▸ **INFORMATION GIVEN**:
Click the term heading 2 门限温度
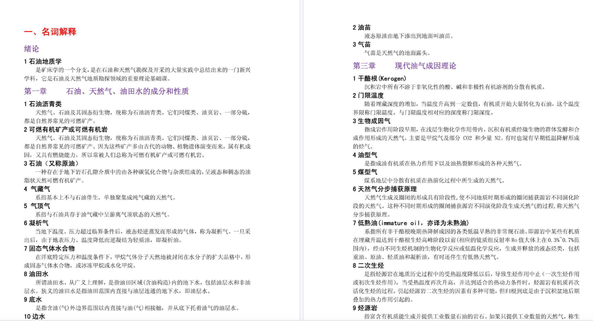593x321 pixels. (368, 95)
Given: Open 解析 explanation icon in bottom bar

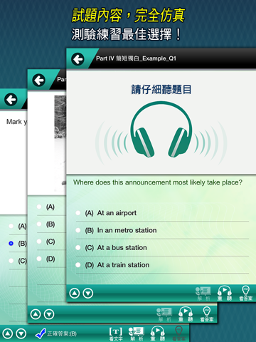Looking at the screenshot, I should [x=136, y=333].
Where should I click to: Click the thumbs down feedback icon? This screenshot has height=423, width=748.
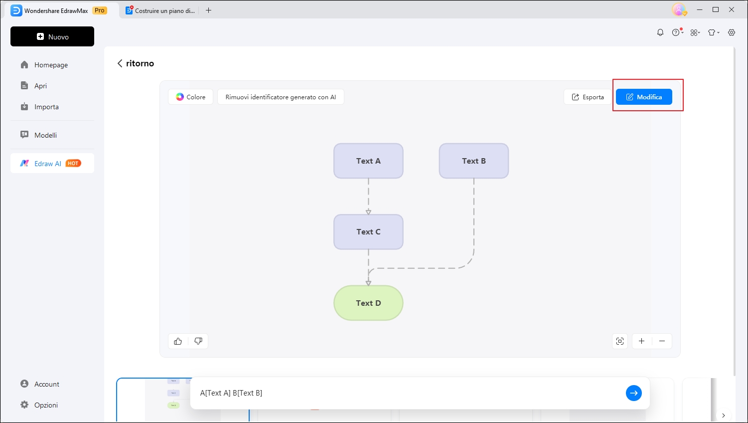tap(198, 341)
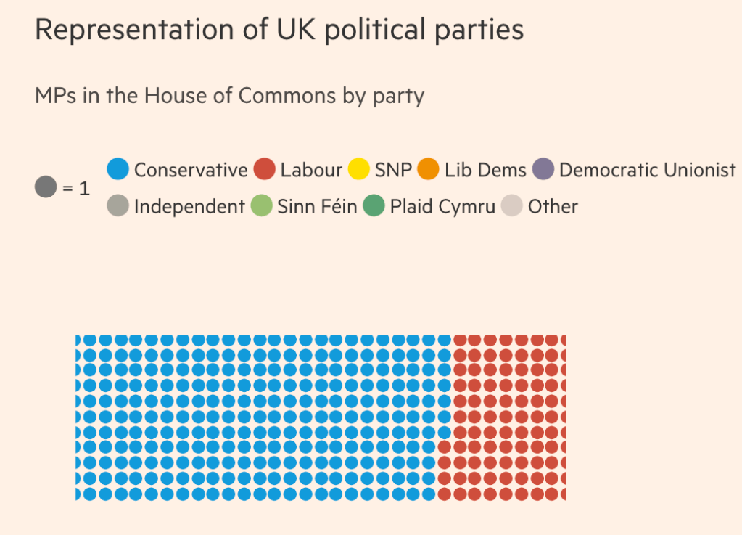This screenshot has height=535, width=742.
Task: Click the Labour red legend dot
Action: point(265,170)
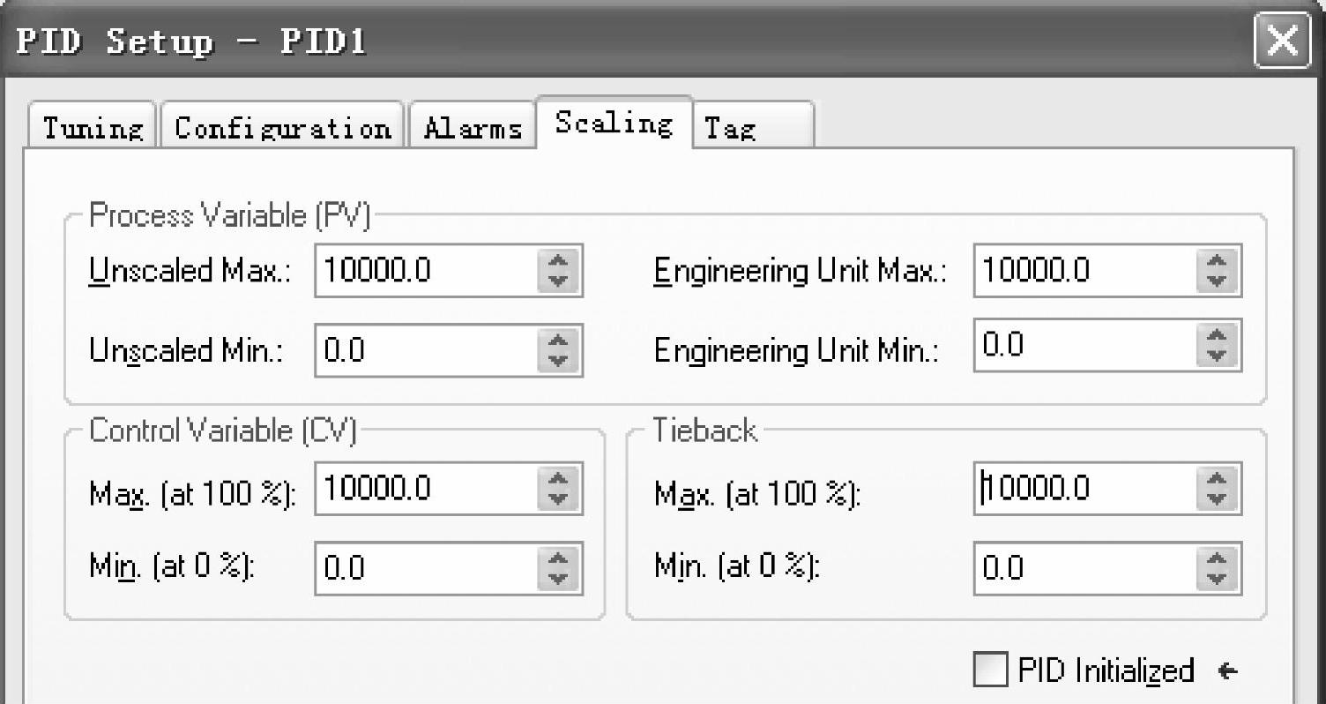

▸ **PROBLEM REQUIREMENTS**: Every entry above needs to be duplicated precisely, and none of the pictures should appear.

▸ **TASK RESULT**:
Click the term heading 2 门限温度
593x321 pixels. (368, 95)
Given: Open 解析 explanation icon in bottom bar

Looking at the screenshot, I should [x=136, y=333].
Where should I click to: Click the thumbs down feedback icon? This screenshot has height=423, width=748.
tap(198, 341)
This screenshot has height=535, width=742.
Task: Click the Labour red legend dot
Action: point(265,170)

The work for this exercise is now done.